As projects become increasingly complex, it is no surprise that teams are becoming increasingly overwhelmed by their workload. Things get forgotten, inboxes are overloaded, and task lists seem to keep on growing. One way to keep that from happening is to properly manage your workflows!

In this blog, we will dive into the definition of workflow management, its various benefits, key components, best practices and more so you can start optimising your team’s time and resources.

What is a Workflow?

A workflow is a sequence of tasks that make up a larger task with the goal of producing the desired result or achieving a specific outcome. It is often a set of steps, resources and interactions that can be repeated to achieve the same result. It does so by clearly defining start and endpoints, the direction of movement, the expected results and potential alternative steps. 

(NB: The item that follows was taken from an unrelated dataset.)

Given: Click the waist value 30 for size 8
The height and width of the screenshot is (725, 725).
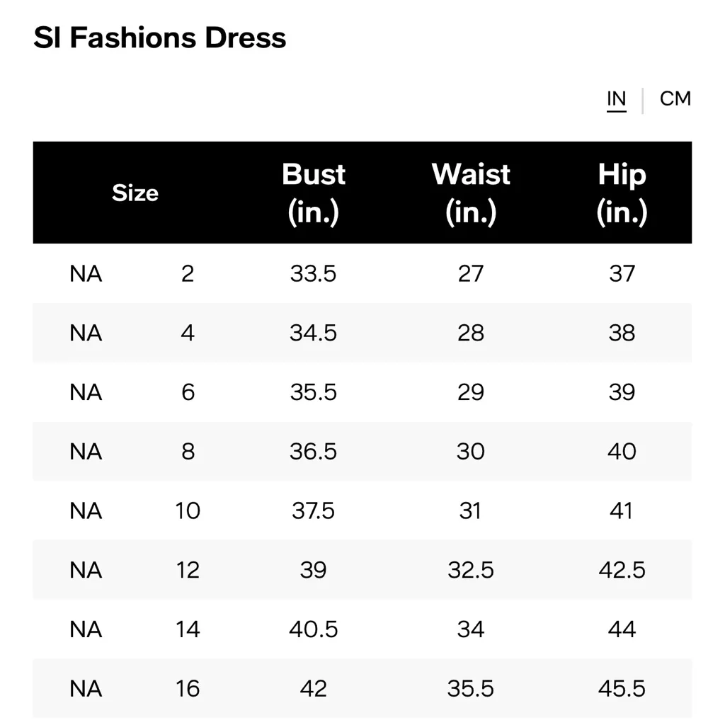Looking at the screenshot, I should 471,452.
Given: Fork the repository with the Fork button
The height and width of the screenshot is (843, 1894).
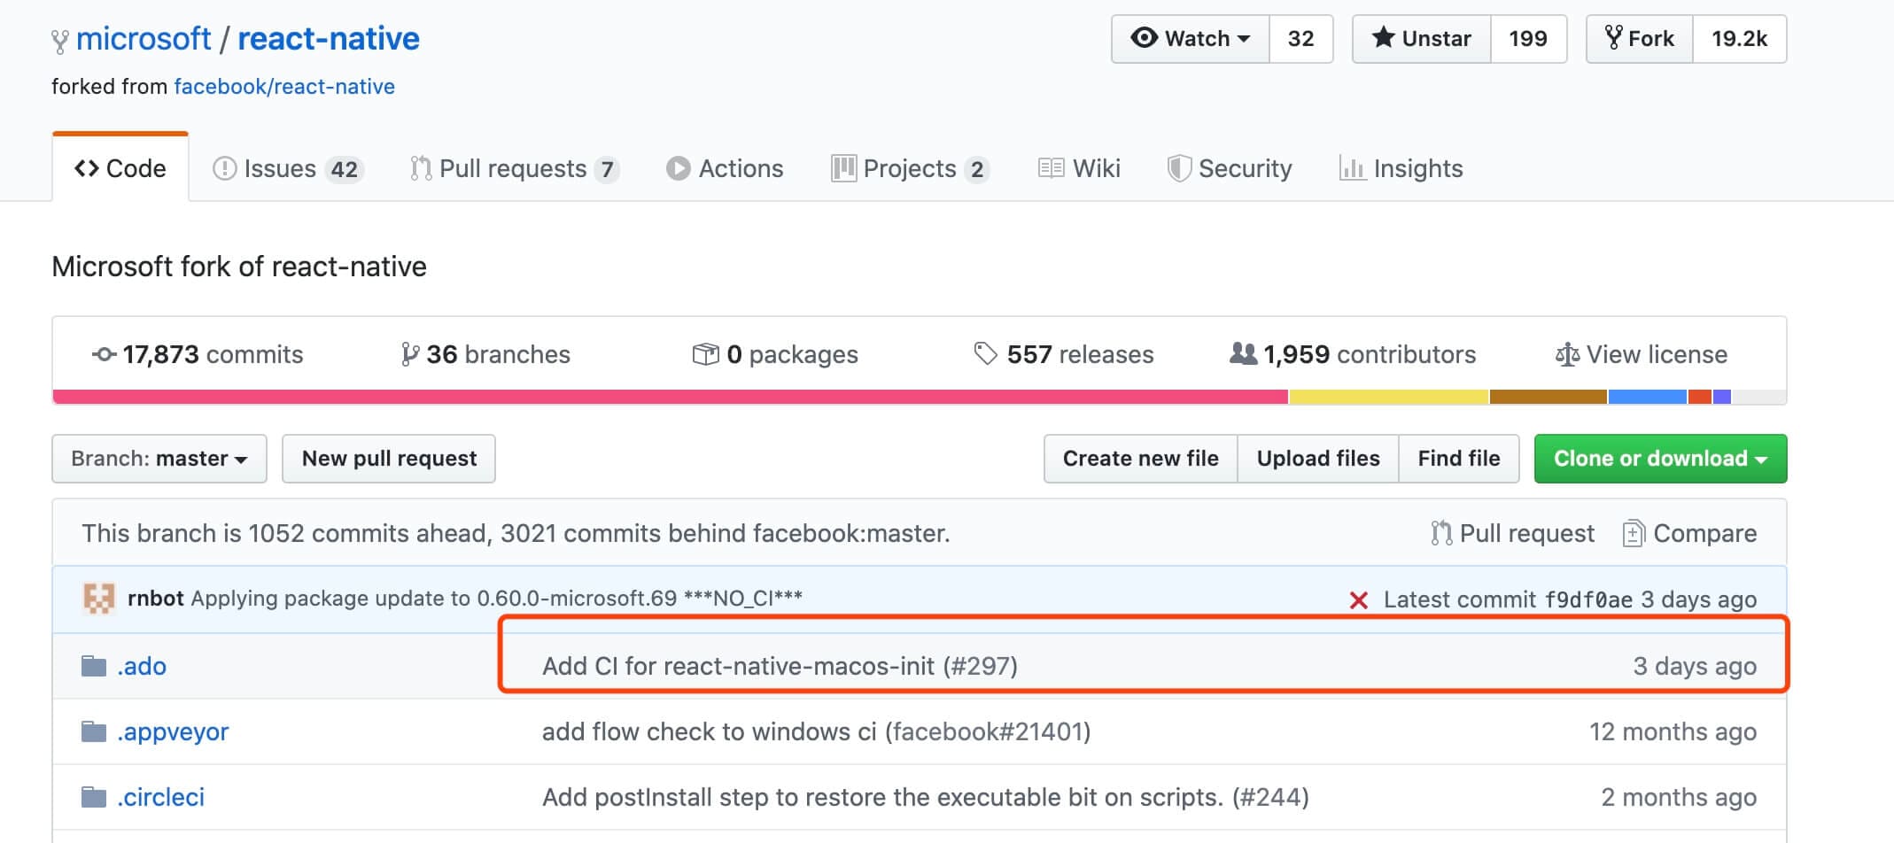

There are generally two types of workflows: sequential and parallel workflows.

  • Sequential workflow: when steps need to be completed in a sequential order to reach their final end goal. They often consist of rules-based workflows with conditional logic.
  • Parallel workflow: when multiple steps are performed at the same time. This type of workflow is also known as state workflows and while not strictly sequential, can also have other tasks dependent on the completion of specific tasks within the workflow.

What is Workflow Management?

Workflow management is simply the act of organising, operating and optimising workflows. It involves the active identification, improvement, optimisation and automation of workflows to help achieve project-wide improvements in productivity, efficiency and accuracy. 

Gartner goes further to identify two types of workflow management:

  1. Internal and external process integration –  an approach to workflow management that enables business processes to be defined across different applications or vendors.
  2. Automate events or processes – an approach to workflow management that allows automated tasks to be performed.

Benefits of using Workflows and Workflow Management

Organisations understand that workflows are the building blocks of successful projects, and by extension, successful organisations. Here are some of the benefits of workflows and workflow management:

Improves workflow standardisation and reproducibility of success

With proper workflow and workflow management in place, organisations can learn from their historic experiences and build workflows that cater to the specific needs of the team or the project. If you have a winning recipe, why would you not keep using it and refining it?

Increases efficiency and productivity 

Workflow management is all about visualizing current workflows and identifying redundancies in processes or tasks. Little repetitive tasks like answering emails and building reports can quickly add up when completed over an extensive period of time. Powerful workflow management solutions are now able to automate a lot of these repetitive tasks so teams can focus on completing tasks that are the most productive and value-adding for the project and/or the organisation. 

Reduces costs 

Workflow management helps minimise bottlenecks within business processes and errors that can be costly for teams and an organisation. Additionally, workflow management also helps with labour management as it makes sure that team members can focus on the most value-adding activities rather than wasting precious time and resources on repetitive tasks. An efficient workflow means a more cost-effective project. 

Minimises project risk

Workflows give teams the necessary visibility over their tasks to make sure they can identify and reduce possible opportunities for delays that can put the project at risk. Additionally, workflow management gives teams greater access to information to make more accurate and realistic timelines that will prevent issues such as scope creep from occurring.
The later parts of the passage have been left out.